START Supplied data

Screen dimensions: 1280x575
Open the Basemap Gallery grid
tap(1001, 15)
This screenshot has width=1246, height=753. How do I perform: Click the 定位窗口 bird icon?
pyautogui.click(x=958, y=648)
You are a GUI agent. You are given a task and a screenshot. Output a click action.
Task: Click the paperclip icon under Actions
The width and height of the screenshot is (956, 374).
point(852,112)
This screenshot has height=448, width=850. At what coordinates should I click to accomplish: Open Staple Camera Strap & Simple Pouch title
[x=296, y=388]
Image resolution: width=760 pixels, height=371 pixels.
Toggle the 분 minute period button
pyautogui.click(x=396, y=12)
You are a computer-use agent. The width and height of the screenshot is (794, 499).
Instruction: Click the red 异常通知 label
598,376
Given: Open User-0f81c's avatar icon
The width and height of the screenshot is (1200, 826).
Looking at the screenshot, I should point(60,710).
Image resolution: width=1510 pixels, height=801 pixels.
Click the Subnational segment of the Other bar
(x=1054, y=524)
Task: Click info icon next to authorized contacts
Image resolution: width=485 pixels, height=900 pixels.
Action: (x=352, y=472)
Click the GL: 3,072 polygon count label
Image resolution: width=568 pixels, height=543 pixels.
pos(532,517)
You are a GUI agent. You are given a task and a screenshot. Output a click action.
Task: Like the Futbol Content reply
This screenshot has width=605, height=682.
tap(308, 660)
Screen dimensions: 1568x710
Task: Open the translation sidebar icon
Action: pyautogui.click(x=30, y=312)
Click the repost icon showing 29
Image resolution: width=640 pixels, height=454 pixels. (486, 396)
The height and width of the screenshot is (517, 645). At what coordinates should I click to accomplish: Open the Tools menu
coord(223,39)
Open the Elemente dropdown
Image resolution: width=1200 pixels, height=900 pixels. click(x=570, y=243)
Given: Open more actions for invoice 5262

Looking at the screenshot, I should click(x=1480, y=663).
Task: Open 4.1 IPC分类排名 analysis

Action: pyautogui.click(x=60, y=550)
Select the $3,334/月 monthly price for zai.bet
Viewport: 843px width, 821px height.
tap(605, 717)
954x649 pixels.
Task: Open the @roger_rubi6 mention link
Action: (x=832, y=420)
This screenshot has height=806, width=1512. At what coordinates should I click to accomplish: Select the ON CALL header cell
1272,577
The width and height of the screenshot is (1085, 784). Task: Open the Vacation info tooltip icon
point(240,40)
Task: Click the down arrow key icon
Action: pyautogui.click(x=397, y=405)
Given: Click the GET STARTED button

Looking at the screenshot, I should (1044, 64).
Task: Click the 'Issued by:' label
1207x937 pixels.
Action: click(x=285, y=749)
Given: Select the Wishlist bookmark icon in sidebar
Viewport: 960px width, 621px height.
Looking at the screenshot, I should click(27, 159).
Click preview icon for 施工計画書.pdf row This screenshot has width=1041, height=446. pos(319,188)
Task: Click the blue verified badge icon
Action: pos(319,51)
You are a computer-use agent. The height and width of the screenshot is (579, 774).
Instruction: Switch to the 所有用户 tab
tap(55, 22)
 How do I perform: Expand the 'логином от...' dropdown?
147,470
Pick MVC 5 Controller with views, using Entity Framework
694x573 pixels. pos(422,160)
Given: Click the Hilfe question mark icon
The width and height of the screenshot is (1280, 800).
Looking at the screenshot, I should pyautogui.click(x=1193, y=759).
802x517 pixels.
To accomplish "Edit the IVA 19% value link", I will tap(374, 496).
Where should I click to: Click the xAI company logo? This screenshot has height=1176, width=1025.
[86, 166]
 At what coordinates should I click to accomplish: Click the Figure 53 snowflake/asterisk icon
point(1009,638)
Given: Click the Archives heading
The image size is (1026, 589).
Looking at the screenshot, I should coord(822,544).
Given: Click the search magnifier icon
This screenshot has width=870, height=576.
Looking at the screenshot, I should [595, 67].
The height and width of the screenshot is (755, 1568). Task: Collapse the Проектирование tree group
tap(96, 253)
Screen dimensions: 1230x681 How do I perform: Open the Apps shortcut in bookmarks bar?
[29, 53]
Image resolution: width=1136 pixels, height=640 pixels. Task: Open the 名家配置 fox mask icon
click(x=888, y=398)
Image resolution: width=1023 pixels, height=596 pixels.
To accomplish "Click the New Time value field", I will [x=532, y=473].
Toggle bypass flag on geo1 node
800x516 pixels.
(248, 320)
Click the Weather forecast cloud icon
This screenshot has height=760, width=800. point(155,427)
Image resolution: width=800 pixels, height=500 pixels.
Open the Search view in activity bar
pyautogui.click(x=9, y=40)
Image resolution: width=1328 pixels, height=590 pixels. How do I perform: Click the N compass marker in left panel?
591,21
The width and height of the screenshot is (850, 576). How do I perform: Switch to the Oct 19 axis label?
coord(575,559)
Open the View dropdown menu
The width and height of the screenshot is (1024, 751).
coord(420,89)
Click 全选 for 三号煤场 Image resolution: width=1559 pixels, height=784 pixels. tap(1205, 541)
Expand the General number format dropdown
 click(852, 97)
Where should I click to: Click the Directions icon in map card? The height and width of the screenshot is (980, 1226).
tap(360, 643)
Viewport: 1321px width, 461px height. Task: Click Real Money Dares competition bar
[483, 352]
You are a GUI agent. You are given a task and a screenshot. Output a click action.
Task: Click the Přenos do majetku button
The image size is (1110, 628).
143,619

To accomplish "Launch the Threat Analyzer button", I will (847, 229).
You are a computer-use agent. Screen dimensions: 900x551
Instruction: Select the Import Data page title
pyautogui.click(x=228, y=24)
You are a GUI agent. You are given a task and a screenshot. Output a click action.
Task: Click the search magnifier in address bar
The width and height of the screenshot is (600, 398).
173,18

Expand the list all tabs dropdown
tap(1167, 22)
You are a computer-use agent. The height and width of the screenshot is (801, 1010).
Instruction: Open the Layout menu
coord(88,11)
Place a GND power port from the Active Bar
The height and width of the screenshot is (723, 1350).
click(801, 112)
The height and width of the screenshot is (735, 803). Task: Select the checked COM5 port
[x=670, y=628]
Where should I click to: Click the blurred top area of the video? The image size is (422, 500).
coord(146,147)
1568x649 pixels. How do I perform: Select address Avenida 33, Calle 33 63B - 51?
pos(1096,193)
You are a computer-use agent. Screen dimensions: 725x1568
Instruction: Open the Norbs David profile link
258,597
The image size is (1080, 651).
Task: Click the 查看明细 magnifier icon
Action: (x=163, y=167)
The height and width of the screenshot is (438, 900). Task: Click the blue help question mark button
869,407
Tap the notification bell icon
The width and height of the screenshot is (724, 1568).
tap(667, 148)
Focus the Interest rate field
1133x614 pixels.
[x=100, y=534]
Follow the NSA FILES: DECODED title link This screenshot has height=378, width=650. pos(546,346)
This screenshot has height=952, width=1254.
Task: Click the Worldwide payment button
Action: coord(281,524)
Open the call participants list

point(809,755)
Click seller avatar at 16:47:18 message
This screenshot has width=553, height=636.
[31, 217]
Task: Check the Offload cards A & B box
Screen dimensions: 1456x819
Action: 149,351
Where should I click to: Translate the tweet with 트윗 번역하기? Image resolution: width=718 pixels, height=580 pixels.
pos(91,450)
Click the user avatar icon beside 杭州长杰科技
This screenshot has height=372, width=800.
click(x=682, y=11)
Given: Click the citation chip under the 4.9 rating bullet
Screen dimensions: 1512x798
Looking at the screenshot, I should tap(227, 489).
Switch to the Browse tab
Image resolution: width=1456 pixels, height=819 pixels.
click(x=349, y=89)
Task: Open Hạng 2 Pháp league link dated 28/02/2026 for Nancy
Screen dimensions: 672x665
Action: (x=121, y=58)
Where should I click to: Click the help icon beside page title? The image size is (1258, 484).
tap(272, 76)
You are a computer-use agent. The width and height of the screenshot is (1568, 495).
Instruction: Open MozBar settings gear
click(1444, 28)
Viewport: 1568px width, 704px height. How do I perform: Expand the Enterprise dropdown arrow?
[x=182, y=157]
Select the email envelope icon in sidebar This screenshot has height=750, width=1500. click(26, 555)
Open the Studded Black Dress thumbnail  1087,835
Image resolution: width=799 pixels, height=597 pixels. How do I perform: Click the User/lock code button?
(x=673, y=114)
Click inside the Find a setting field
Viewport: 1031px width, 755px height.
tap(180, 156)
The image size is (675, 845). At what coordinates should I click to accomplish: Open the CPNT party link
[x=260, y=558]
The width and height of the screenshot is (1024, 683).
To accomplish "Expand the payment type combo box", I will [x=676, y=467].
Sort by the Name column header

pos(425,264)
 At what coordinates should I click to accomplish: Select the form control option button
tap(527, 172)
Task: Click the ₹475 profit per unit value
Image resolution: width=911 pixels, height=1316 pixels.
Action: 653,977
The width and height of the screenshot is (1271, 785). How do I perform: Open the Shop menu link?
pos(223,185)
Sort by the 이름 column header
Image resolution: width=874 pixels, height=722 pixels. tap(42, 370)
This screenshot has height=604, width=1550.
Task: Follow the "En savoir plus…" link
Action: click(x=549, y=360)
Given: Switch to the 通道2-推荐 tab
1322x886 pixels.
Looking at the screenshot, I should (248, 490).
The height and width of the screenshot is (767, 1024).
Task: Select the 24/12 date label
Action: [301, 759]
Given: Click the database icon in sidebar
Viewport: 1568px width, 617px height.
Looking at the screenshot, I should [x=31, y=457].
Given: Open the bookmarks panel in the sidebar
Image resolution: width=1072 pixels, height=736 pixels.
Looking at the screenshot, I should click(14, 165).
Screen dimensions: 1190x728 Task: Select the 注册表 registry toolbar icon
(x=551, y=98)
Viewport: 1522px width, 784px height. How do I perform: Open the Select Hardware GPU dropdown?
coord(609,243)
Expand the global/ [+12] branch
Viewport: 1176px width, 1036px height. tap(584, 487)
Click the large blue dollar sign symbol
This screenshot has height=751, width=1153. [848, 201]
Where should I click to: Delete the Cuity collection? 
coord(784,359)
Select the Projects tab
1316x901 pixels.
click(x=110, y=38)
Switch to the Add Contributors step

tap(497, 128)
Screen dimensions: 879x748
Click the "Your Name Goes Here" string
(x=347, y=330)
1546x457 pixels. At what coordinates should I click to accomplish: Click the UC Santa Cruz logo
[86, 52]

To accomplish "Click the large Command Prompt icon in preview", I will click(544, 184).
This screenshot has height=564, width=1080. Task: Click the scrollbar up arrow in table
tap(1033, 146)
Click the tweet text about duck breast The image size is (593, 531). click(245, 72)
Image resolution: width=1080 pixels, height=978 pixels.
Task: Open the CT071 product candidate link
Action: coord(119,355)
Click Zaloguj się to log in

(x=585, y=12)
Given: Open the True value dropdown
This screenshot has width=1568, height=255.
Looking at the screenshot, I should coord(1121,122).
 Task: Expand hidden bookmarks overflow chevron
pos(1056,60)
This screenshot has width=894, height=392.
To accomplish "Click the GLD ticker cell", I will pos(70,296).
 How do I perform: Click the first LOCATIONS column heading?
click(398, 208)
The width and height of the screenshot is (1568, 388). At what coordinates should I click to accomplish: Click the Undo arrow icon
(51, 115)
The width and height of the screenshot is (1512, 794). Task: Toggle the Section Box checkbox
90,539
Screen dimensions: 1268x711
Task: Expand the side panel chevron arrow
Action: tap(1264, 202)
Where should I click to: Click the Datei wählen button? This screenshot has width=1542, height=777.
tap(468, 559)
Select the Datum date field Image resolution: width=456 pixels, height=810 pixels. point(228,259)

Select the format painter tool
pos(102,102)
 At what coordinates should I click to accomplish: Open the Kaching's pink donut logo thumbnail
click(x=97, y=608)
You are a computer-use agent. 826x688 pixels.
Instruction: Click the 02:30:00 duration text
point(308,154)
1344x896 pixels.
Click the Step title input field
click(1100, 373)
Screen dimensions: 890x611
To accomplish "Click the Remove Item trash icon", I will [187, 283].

END Supplied data

* [Work required] Retype word for word everything in the listing above from the line that holds "Instruction: Open the Norbs" down to the line that holds "Click inside the Find a setting field". Keep both end lines and leave out the rest.

* [Result for this exercise]
Instruction: Open the Norbs David profile link
258,597
The image size is (1080, 651).
Task: Click the 查看明细 magnifier icon
Action: (x=163, y=167)
The height and width of the screenshot is (438, 900). Task: Click the blue help question mark button
869,407
Tap the notification bell icon
The width and height of the screenshot is (724, 1568).
tap(667, 148)
Focus the Interest rate field
1133x614 pixels.
[x=100, y=534]
Follow the NSA FILES: DECODED title link This screenshot has height=378, width=650. pos(546,346)
This screenshot has height=952, width=1254.
Task: Click the Worldwide payment button
Action: coord(281,524)
Open the call participants list

point(809,755)
Click seller avatar at 16:47:18 message
This screenshot has width=553, height=636.
[31, 217]
Task: Check the Offload cards A & B box
Screen dimensions: 1456x819
Action: 149,351
Where should I click to: Translate the tweet with 트윗 번역하기? Image resolution: width=718 pixels, height=580 pixels.
pos(91,450)
Click the user avatar icon beside 杭州长杰科技
This screenshot has height=372, width=800.
click(x=682, y=11)
Given: Click the citation chip under the 4.9 rating bullet
Screen dimensions: 1512x798
Looking at the screenshot, I should tap(227, 489).
Switch to the Browse tab
Image resolution: width=1456 pixels, height=819 pixels.
click(x=349, y=89)
Task: Open Hạng 2 Pháp league link dated 28/02/2026 for Nancy
Screen dimensions: 672x665
Action: (x=121, y=58)
Where should I click to: Click the help icon beside page title? The image size is (1258, 484).
tap(272, 76)
You are a computer-use agent. The width and height of the screenshot is (1568, 495).
Instruction: Open MozBar settings gear
click(1444, 28)
Viewport: 1568px width, 704px height. How do I perform: Expand the Enterprise dropdown arrow?
[x=182, y=157]
Select the email envelope icon in sidebar This screenshot has height=750, width=1500. click(26, 555)
Open the Studded Black Dress thumbnail  1087,835
Image resolution: width=799 pixels, height=597 pixels. How do I perform: Click the User/lock code button?
(x=673, y=114)
Click inside the Find a setting field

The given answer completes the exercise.